On April 11, James Clark is scheduled to be executed for a rape and murder committed in June 1993. This would be the 12th execution in Texas this year; there has been only one execution outside the State of Texas. This would also be the 152nd execution in Texas since Rick Perry became Governor, tying the record set by his predecessor, George W. Bush.

While executions continue at a high level in Texas, citizens and governments outside of Texas have begun to demonstrate serious reservations about the death penalty:

*Outside of Texas, the number of executions in 2006 (29) declined to the lowest it has been since 1994 (17). (Texas executed 24 in 2006, and has averaged just over 23 for the previous five years, 2001-2005)

*Several large states now have de facto or actual moratoriums on executions, including California, Florida, Illinois, Maryland, New Jersey, and New York

*According to a 2006 national Gallup poll, 48% or respondents preferred life without parole compared to just 47% who favored death penalty

*Juries in the U.S. passed only 144 death sentences in 2006, representing a steady decline from late 1990s when there were usually about twice as many

The scheduled execution of James Clark is emblematic of Texas’ single-minded, and increasingly isolated, obsession with pursuing executions.
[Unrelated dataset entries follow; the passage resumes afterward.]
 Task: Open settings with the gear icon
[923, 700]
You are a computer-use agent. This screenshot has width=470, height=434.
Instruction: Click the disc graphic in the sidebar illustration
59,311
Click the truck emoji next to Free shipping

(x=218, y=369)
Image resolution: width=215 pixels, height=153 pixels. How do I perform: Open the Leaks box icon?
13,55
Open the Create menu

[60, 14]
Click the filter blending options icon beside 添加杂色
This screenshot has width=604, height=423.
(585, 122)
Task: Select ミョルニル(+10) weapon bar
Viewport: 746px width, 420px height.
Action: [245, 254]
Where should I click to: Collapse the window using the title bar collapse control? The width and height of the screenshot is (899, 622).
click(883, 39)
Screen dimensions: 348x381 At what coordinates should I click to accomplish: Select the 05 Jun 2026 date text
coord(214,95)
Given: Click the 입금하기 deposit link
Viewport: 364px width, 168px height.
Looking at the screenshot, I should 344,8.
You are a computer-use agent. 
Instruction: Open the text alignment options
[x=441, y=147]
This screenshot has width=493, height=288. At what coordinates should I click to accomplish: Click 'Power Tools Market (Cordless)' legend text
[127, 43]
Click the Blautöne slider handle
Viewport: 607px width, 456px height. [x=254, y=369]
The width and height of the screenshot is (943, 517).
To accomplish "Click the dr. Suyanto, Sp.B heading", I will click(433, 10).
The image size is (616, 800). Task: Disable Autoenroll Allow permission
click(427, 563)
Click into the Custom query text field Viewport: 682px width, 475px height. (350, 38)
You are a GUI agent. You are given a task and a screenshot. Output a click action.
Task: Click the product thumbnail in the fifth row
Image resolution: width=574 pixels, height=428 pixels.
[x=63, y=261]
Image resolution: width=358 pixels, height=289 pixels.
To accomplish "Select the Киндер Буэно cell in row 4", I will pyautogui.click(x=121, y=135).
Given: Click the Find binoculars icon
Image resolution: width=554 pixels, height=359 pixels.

*After the U.S. Supreme Court declared executing people with mental retardation to be unconstitutional, a psychologist hired by the State of Texas and nationally renowned for his work in the area of mental retardation determined that James Clark had an IQ of 65 and was indeed unfit for execution. Instead of accepting this assessment, the prosecutor shopped around and found a second psychologist, with no background in mental retardation, to conclude that James Clark was faking his mental retardation. The judge favored this assessment over the assessment of the nationally renowned expert hired by the State.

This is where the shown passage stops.